Just a few days ago, I took the plunge. About a year after having my daughter, I cut off my long hair and went to a long-short style or a medium length cut which I would keep up every so often. I still didn’t have the money to see my hairdresser as often as I should, maybe once or twice a year do I ever splurge on a haircut. Something was missing though. After fighting with my husband and battling stress at work, I felt it was time for a change. I decided to go back to a similar color that I had long ago, find something fun and flirty, something red and blonde and brown all wrapped into it. I booked the appointment with my hairdresser and waited (it usually takes months to get into her because I need an evening or a weekend appointment because of my job but this time I was able to flex my work hours for an event coming up that I had to work on a Saturday). The day finally came and I went into the salon excited and not a bit nervous. I was ready for the change. I went to work feeling like a million bucks and a totally new person.

Why is it that we women feel this way? Why do we change our hair and suddenly get a renewed sense of self? When we break up with someone or change our careers or have a death in the family, why do we cut our hair or color our hair? Why do we cover up every semblance of our old selves and create a new identity based on our hair?

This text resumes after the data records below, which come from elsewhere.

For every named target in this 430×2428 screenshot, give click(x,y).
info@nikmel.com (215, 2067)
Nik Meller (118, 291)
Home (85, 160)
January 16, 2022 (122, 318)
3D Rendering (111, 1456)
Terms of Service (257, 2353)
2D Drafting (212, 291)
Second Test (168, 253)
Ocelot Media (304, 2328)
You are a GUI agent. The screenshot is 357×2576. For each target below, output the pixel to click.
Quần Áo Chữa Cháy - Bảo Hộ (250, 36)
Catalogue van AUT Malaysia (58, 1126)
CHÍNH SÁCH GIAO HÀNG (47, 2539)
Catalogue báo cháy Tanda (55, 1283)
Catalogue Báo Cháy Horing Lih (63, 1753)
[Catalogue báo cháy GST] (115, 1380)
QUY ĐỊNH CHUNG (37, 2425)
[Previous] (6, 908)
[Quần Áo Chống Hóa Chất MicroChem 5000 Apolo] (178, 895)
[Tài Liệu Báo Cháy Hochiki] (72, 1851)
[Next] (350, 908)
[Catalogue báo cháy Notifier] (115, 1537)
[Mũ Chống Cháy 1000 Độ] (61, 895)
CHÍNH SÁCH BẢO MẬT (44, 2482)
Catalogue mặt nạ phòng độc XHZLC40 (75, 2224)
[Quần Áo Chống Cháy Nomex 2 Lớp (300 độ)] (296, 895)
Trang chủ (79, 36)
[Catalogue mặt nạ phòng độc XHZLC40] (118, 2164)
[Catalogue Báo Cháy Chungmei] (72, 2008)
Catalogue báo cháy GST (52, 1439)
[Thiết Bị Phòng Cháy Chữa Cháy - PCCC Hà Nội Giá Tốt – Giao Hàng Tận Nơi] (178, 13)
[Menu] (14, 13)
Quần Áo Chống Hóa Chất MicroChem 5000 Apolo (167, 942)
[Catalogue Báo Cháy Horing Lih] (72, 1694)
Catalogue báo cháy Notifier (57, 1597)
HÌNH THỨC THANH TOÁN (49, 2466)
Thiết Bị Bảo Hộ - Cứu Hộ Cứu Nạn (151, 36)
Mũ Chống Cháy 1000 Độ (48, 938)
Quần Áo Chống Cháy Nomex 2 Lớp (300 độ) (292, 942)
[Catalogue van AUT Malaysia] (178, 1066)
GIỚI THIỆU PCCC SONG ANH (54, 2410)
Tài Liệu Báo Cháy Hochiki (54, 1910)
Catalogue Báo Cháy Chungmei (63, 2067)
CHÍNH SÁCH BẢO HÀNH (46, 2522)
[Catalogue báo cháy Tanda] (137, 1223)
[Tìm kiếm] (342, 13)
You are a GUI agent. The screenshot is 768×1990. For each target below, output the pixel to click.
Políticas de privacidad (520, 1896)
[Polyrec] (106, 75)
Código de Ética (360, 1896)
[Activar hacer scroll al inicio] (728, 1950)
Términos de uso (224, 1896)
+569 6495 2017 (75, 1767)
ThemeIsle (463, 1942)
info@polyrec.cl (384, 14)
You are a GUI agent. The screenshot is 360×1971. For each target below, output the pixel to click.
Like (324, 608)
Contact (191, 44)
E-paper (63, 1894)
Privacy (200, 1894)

While watching Ally McBeal on Hulu, I noticed that when two of the characters Billy and Georgia were going through marital problems, Georgia cut her gorgeous, long blonde hair super short. Every time Ally went through a relationship issue, her hair changed as well. More recently, on Superstore, one of the main characters, Amy chopped her hair off and got highlights when her marriage became rocky as well. Why is it we do this? Why is it they showcase this on television shows? Is it because we think we need to reinvent ourselves to get over this pain, this transition?


I don’t know what it is, but I certainly feel better and feel like I look better. I even do my hair in the morning now! Before I would get up and shower and sometimes blow dry my hair, sometimes just let it air dry, maybe put it up in a ponytail but more often than not just leave it down. I have never been one for styling because I can’t ever seem to get it right or don’t have the patience or curls never last anyway; but now I want to curl my hair, I want to put the effort into it looking nice. This might fade as it did when I was 18 and got a really short cut that I had to blow dry every day with mousse while my head was upside-down, causing me to grow my hair out and never consider the same cut again; or when I had a beautiful perm that I had to use curl enhancer on every day and finally just combed it out harshly every day until it got frizzy then used special shampoo to make it smooth out. But until it gets old, I am a new woman. I am a new me…and I like it!